## [Aim]
Reproduce all of the data below, requests included, but multiply every coordinate in the answers by 0.55 and round each result to a whole number, with halves rounding up. Leave out the pictures.

## [Material]
--------------------------------

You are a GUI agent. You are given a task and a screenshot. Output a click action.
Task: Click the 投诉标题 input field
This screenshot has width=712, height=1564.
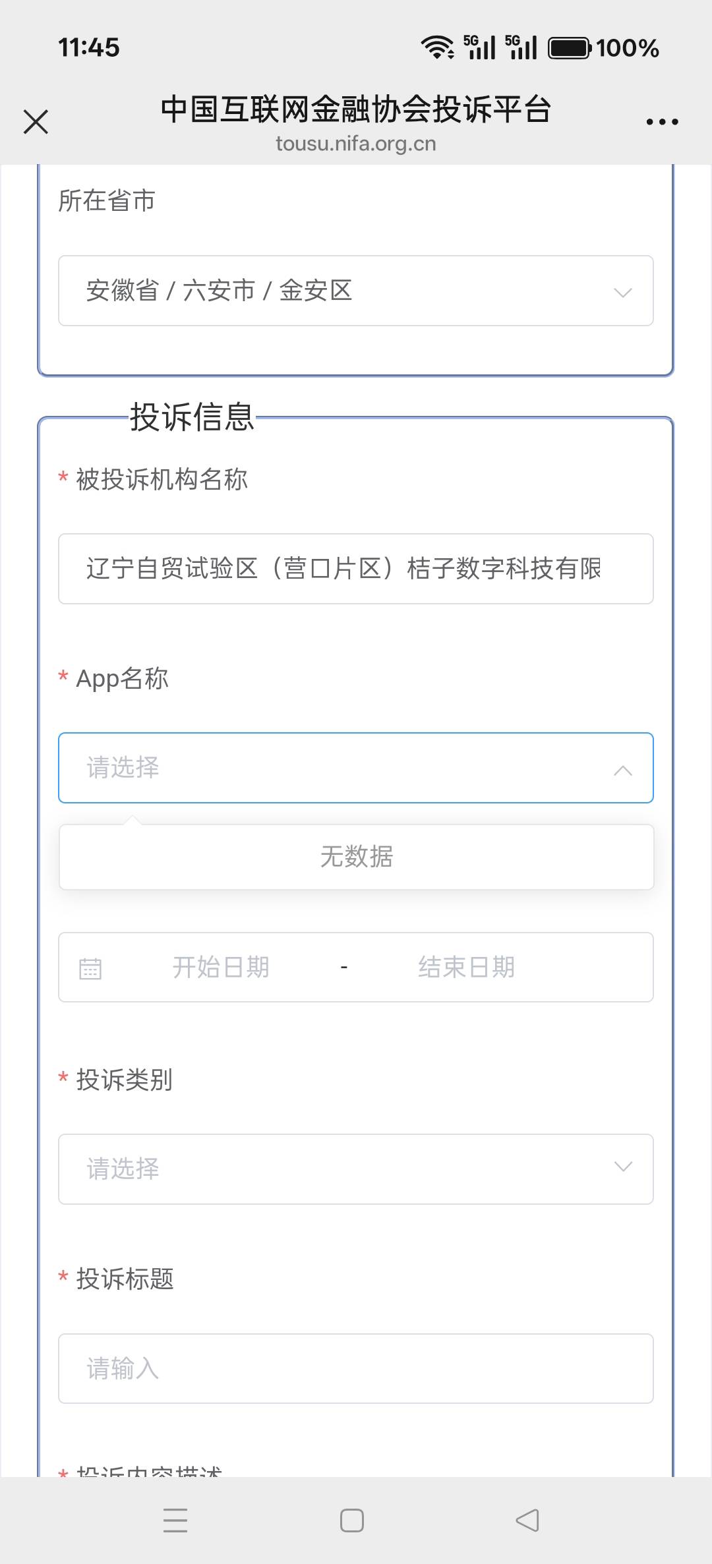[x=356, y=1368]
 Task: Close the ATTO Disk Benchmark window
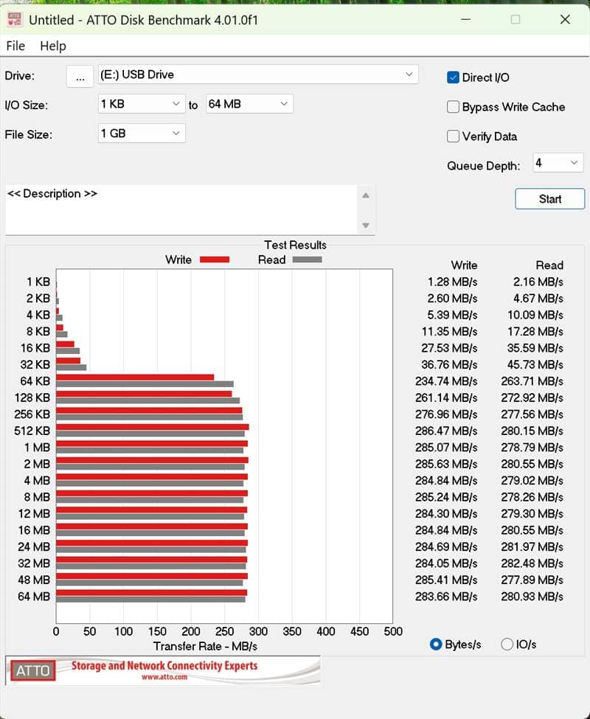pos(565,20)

--------------------------------

## [Result of the task]
You are a GUI agent. You are given a task and a screenshot. Output a click action.
Task: Click the 投诉标题 input field
This screenshot has width=712, height=1564.
[x=196, y=752]
 Task: Close the ATTO Disk Benchmark window
pos(311,11)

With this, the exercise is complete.